The Mercurial system uses a file called .hgignore in the root
directory of a repository to control its behavior when it finds files
that it is not currently managing.

DESCRIPTION
-----------

Mercurial ignores every unmanaged file that matches any pattern in an
ignore file. The patterns in an ignore file do not apply to files
managed by Mercurial. To control Mercurial's handling of files that
it manages, see the hg(1) man page. Look for the "-I" and "-X"
options.

In addition, a Mercurial configuration file can point to a set of
per-user or global ignore files. See the hgrc(5) man page for details
of how to configure these files. Look for the "ignore" entry in the
"ui" section.

SYNTAX
------

An ignore file is a plain text file consisting of a list of patterns,
with one pattern per line. Empty lines are skipped. The "#"
character is treated as a comment character, and the "\" character is
treated as an escape character.

Mercurial supports several pattern syntaxes. The default syntax used
is Python/Perl-style regular expressions.

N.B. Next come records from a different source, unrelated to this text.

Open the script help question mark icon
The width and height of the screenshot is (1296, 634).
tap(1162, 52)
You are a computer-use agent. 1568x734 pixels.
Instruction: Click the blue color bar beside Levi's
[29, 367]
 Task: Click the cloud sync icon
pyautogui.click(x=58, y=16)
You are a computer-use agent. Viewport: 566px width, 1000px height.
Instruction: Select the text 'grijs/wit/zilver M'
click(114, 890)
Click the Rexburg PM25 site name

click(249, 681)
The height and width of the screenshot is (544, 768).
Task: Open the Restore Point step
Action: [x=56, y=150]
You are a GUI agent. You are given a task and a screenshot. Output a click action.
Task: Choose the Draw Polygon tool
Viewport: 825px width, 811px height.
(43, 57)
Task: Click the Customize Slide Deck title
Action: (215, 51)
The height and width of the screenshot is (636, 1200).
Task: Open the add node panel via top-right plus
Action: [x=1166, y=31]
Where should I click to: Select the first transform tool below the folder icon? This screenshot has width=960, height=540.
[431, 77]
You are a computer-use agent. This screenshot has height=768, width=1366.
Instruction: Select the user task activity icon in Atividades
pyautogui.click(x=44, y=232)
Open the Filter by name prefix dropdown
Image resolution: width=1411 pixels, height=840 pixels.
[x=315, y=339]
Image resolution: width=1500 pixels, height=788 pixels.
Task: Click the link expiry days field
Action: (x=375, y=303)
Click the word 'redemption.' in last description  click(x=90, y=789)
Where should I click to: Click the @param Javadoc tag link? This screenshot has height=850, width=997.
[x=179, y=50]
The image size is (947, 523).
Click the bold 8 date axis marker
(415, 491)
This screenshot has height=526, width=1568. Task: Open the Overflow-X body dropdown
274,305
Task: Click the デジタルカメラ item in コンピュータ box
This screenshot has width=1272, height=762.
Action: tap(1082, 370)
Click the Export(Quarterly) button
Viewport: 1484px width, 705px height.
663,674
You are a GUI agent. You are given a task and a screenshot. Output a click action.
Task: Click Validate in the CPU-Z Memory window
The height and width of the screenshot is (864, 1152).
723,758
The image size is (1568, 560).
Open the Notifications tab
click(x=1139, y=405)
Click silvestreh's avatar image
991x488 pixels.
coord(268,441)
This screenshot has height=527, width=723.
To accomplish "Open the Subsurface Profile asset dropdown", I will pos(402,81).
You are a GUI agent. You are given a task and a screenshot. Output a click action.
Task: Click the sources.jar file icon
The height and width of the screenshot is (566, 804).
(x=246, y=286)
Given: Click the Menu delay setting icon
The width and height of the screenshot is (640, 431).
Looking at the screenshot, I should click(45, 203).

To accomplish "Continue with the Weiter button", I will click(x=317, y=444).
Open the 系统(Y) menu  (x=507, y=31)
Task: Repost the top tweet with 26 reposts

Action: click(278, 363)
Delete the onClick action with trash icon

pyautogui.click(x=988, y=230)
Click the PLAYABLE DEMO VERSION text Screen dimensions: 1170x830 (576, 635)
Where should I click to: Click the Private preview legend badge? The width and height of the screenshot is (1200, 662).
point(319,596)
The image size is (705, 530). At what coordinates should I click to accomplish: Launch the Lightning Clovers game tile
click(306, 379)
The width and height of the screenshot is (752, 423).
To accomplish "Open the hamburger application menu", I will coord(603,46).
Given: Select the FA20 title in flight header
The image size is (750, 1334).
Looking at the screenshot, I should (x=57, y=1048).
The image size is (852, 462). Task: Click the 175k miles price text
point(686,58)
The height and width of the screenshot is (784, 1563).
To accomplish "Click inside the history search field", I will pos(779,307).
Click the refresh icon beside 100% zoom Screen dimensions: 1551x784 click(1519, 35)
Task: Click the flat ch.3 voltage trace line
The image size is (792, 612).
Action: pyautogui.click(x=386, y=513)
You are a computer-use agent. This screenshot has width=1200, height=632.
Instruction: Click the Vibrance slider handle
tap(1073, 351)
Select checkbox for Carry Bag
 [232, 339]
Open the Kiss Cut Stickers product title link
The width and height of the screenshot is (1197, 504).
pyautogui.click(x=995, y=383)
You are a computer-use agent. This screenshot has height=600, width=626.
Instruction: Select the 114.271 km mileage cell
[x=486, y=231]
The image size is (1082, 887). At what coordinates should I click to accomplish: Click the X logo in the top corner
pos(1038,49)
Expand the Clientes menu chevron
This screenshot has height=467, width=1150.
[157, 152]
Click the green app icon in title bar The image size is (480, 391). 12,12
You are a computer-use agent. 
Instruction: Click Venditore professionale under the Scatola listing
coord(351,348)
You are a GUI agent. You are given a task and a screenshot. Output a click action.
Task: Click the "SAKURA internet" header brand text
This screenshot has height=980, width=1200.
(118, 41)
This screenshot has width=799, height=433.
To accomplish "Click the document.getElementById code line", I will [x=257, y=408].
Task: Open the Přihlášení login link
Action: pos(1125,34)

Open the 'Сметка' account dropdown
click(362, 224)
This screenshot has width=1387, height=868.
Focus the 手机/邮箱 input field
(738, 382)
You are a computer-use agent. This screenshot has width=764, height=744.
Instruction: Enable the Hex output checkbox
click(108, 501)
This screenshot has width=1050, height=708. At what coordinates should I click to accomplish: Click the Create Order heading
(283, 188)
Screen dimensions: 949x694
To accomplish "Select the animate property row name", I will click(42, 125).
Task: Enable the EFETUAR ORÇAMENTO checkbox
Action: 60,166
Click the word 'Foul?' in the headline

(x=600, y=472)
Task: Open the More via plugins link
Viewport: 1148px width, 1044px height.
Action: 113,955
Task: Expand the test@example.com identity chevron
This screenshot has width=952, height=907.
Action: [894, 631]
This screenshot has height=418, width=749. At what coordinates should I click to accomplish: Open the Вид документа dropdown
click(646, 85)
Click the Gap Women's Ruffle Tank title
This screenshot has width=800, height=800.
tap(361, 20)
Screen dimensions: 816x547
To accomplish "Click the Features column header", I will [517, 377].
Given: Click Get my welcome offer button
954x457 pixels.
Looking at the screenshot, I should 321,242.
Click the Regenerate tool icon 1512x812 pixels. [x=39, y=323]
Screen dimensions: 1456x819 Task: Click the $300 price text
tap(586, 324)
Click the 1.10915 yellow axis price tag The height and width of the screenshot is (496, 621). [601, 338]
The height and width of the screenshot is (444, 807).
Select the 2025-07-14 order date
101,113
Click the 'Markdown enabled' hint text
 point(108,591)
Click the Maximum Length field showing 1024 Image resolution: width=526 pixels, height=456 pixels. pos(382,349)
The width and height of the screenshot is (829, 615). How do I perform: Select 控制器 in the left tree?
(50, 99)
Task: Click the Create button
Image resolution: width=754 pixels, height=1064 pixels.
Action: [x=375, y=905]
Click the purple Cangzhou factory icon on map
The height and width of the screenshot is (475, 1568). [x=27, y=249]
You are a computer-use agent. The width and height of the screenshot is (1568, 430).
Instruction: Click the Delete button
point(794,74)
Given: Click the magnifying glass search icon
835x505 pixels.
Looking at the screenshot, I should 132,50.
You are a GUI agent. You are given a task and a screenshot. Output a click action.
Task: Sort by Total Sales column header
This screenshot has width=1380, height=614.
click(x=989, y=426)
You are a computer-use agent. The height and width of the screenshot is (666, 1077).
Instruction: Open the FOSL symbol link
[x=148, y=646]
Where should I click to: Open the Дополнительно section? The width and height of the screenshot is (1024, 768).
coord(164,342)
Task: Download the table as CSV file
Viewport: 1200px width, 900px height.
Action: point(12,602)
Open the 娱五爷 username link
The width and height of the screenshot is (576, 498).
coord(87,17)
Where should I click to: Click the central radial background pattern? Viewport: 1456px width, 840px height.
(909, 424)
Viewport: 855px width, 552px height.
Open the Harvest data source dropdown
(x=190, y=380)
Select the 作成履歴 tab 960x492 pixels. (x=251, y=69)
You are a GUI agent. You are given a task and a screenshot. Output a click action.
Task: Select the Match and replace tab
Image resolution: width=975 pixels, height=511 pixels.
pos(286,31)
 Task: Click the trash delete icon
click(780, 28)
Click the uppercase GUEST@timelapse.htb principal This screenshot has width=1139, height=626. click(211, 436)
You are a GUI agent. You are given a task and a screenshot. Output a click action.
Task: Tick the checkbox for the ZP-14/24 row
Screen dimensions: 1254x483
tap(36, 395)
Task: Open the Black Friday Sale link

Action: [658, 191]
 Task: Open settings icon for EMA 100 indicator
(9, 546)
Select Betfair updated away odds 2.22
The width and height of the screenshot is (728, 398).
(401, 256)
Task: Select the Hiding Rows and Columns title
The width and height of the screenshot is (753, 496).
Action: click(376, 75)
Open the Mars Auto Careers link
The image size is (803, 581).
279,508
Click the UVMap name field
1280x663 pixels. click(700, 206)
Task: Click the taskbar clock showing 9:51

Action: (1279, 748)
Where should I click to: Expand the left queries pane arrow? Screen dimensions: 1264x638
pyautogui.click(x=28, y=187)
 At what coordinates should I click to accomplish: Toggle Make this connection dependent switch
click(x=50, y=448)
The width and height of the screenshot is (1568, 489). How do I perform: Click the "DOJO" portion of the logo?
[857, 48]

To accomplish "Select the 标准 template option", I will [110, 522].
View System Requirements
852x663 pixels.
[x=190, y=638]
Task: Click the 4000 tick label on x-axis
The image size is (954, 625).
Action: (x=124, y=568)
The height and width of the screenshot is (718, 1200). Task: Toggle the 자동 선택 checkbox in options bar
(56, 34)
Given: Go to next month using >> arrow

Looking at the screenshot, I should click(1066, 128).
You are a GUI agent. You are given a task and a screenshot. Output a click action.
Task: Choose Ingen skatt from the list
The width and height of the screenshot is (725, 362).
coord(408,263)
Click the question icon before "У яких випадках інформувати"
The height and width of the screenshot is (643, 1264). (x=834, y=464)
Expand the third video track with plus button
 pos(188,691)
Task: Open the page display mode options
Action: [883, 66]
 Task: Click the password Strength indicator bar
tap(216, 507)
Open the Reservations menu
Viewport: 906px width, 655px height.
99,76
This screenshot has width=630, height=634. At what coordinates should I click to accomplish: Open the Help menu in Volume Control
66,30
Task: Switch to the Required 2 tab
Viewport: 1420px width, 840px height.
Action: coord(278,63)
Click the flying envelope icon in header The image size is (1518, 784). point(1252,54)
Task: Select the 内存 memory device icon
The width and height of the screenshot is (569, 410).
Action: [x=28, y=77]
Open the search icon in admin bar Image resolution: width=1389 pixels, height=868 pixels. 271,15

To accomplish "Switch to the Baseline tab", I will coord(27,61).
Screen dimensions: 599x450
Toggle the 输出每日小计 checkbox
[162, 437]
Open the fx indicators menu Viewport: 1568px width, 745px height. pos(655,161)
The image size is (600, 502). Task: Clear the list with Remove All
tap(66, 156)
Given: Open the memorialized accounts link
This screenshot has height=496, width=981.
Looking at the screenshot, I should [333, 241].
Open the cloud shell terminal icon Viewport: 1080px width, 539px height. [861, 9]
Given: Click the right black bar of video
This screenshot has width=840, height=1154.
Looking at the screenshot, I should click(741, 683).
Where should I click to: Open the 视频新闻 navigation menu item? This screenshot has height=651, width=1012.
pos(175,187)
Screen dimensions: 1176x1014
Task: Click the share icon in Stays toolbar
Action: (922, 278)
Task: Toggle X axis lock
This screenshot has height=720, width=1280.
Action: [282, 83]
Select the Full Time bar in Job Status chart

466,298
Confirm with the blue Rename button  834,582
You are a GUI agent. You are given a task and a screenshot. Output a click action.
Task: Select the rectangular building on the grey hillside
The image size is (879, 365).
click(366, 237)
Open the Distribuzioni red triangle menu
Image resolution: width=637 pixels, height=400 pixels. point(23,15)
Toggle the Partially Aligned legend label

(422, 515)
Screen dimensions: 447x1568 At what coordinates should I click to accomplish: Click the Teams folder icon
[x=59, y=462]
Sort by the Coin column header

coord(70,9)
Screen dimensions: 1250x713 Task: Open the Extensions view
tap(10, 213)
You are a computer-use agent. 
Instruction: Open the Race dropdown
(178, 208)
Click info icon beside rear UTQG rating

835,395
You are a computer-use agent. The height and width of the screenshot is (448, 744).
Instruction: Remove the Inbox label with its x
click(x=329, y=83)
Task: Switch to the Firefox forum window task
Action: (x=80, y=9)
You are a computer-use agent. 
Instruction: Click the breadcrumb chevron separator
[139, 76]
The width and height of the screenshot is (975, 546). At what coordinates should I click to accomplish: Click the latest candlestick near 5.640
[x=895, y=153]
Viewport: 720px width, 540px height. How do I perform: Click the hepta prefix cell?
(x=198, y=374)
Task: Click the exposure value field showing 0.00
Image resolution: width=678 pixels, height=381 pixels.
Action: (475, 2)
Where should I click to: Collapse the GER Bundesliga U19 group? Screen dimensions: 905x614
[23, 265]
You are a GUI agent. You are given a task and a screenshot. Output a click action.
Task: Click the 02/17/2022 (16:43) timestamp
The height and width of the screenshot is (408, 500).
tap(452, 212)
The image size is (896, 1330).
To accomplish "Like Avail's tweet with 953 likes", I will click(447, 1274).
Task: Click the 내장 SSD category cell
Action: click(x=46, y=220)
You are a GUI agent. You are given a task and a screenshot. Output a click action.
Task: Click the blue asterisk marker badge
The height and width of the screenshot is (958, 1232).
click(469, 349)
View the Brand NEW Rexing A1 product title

To change the syntax used, use a line of the following form:

syntax: NAME

where NAME is one of the following:

regexp::
  Regular expression, Python/Perl syntax.
glob::
  Shell-style glob.

The chosen syntax stays in effect when parsing all patterns that
follow, until another syntax is selected.

Neither glob nor regexp patterns are rooted. A glob-syntax pattern of
the form "*.c" will match a file ending in ".c" in any directory, and
a regexp pattern of the form "\.c$" will do the same. To root a
regexp pattern, start it with "^".

EXAMPLE
-------

Here is an example ignore file.

  # use glob syntax.
  syntax: glob

  *.elc
  *.pyc
  *~

  # switch to regexp syntax.
  syntax: regexp
  ^\.pc/

AUTHOR
------
Vadim Gelfer <vadim.gelfer@gmail.com>

Mercurial was written by Matt Mackall <mpm@selenic.com>.

SEE ALSO
--------
hg(1), hgrc(5)

COPYING
-------
This manual page is copyright 2006 Vadim Gelfer.
Mercurial is copyright 2005-2007 Matt Mackall.
Free use of this software is granted under the terms of the GNU General
Public License (GPL).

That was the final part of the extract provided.